PROBLEM TO SOLVE:
Only the lines from the one holding "Instruction: Click the" to the end of the data should be echoed, exactly as they appear, minus the pictures.
'''
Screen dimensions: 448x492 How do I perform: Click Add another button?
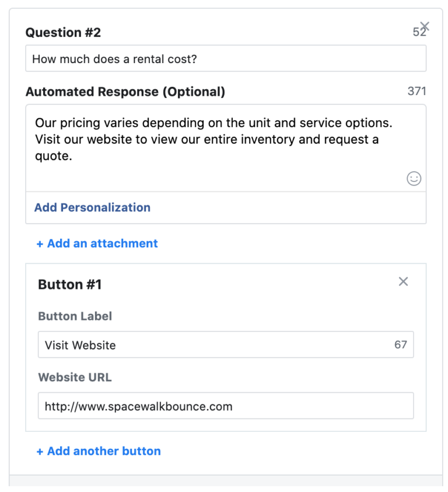tap(99, 451)
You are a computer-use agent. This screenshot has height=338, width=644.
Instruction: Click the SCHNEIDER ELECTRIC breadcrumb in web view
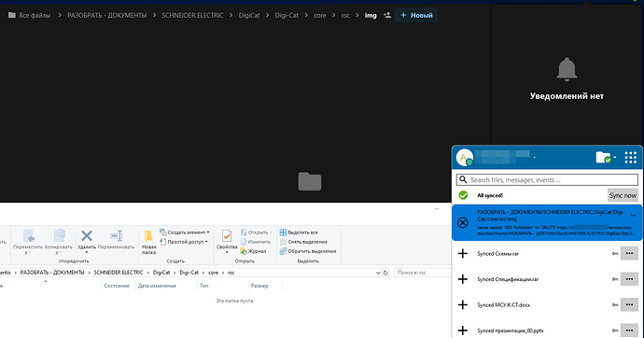point(192,15)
'''
RESPONSE BOX:
Instruction: Click the SCHNEIDER ELECTRIC breadcrumb in web view
point(192,15)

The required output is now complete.